Ewoud Sanders woordenboeken

Ewoud Sanders (2019)

Gepubliceerd op 11-02-2019

joekel 1

betekenis & definitie

hond

In 1890 voor het eerst opgenomen in een Bargoense woordenlijst, uit Roeselare in West-Vlaanderen, in de vormen jokker en tjoeker. Vervolgens in 1892 aangetroffen als sjoeker, in 1893 als joeker en in 1906 als joekel en tjoekel. Köster Henke geeft in 1906 in De Boeventaal onder meer als voorbeeldzinnen: ‘Daar is een joekel in de bajes’ (‘... een hond in de gevangenis’) en ‘Leverworst met kraanoogen aan een joekel geven om hem stil te maken’ (‘leverworst met spelden aan een hond geven om hem te doden’). Van het zigeunerwoord dšúklo(‘hond’), dat in de Duitse dieventaal voorkomt als schukel en ju(c)kel. Uit de algemene betekenis ‘hond’ is via ‘grote hond’ de betekenis ontwikkeld die nu het meest gangbaar is, namelijk ‘groot ding’ (zie aldaar). Ook het woord kanjer gaat overigens terug op een woord dat ‘hond’ betekent.

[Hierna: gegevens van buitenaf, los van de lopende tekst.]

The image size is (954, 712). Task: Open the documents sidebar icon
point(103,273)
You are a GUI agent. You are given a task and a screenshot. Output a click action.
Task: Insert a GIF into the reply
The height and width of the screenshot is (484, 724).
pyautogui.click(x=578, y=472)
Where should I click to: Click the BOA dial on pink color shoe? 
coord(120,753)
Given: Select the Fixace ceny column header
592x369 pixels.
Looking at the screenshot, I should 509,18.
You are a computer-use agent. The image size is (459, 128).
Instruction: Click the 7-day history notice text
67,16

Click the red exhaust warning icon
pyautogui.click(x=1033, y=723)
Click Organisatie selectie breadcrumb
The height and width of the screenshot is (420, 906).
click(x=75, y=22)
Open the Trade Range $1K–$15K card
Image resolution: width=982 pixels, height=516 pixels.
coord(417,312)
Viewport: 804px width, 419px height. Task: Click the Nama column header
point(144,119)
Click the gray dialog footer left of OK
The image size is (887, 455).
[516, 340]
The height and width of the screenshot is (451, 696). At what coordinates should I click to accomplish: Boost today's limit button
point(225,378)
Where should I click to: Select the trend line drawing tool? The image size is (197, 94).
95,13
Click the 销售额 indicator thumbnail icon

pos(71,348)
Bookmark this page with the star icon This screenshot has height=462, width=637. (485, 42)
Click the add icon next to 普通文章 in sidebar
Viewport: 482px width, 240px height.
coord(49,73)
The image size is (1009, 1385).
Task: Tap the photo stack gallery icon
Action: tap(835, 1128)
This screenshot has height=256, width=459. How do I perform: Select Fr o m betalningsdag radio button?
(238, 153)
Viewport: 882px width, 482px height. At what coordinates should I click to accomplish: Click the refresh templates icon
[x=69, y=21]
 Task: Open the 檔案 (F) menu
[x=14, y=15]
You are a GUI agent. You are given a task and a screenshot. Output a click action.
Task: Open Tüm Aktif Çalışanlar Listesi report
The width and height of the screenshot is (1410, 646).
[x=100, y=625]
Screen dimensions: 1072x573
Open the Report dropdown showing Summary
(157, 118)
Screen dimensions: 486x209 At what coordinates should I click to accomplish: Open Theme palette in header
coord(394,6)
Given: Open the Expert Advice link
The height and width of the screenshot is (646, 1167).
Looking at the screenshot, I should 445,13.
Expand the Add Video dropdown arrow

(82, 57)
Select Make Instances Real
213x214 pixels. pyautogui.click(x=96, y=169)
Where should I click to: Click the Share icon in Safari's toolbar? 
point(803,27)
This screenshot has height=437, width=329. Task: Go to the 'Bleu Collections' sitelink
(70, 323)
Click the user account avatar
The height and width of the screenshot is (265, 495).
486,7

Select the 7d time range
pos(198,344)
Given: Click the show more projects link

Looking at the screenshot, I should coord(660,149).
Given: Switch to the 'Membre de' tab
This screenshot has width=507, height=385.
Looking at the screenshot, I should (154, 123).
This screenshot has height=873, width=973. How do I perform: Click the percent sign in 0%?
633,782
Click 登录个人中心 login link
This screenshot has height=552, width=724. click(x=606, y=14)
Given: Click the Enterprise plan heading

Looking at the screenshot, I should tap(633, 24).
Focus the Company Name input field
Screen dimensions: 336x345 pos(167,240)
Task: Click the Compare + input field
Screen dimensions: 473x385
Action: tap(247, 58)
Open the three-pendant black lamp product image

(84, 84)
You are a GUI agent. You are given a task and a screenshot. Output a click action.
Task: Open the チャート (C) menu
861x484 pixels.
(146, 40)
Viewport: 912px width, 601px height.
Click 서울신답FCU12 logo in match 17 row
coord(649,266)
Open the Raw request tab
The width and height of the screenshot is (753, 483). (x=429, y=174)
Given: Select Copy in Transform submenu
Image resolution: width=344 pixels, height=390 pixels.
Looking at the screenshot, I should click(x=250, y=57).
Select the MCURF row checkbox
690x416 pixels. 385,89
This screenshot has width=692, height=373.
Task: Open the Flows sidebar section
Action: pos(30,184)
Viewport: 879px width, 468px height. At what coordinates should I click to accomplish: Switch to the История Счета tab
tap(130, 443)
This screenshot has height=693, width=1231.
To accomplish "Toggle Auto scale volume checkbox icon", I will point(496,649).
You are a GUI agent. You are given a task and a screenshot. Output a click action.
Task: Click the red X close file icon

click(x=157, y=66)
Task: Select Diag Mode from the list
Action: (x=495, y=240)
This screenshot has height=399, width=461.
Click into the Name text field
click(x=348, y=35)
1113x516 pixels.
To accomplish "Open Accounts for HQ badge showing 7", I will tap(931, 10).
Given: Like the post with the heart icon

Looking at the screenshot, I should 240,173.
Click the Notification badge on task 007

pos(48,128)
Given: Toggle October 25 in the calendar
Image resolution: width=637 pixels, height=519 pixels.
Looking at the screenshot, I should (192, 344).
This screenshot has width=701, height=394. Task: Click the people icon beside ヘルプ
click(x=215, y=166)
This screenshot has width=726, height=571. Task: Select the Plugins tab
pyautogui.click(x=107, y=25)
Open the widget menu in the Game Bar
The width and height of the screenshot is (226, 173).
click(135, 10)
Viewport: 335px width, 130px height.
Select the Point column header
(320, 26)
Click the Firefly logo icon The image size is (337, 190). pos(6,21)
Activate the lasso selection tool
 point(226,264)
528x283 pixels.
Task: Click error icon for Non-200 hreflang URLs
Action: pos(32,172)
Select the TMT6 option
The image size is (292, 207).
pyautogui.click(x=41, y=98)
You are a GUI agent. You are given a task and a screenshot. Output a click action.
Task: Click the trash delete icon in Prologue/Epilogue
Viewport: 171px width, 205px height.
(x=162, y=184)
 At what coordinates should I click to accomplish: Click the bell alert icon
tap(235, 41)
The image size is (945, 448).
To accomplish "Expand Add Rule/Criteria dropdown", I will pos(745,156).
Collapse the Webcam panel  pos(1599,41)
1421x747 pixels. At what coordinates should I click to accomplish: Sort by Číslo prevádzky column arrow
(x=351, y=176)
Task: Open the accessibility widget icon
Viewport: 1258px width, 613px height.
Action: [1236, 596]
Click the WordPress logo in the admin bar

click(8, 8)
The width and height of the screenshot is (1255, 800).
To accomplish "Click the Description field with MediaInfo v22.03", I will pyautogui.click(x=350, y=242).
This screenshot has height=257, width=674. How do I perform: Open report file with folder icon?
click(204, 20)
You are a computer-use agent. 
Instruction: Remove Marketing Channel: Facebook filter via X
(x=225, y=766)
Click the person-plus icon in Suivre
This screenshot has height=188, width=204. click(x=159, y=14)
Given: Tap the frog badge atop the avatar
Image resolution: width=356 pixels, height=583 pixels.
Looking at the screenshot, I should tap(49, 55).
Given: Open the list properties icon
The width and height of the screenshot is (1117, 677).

• Geen enkelen #tandel zou hij behoeven. Er was geen joekel en geen #sjikse [meid] in huis. ¶ Is. Querido, Mooie Karel (1925), p. 291. De schrijver verklaart de betekenis in een voetnoot.
• ’t Heele vaartje is a-b-c-werk as me maar niet zoo getreiterd wiere door ’t #geteisem, dat nou juist hier voorbij mot komme, om d’r joekeltje te late dreutele! ¶ Willem van Iependaal, Polletje Piekhaar (1935), p. 59
• Mijn vrouw was des morgens zeer vroeg op en gaf de paarden kortjan [hooi], toen zij bij dien Magere een pracht joekeltje aan een ketting onder zijn wagen zag liggen. ¶ H. van Aalst, Onder martieners en bietsers (1947), pp. 200-201. De schrijver verklaart de betekenis in een voetnoot.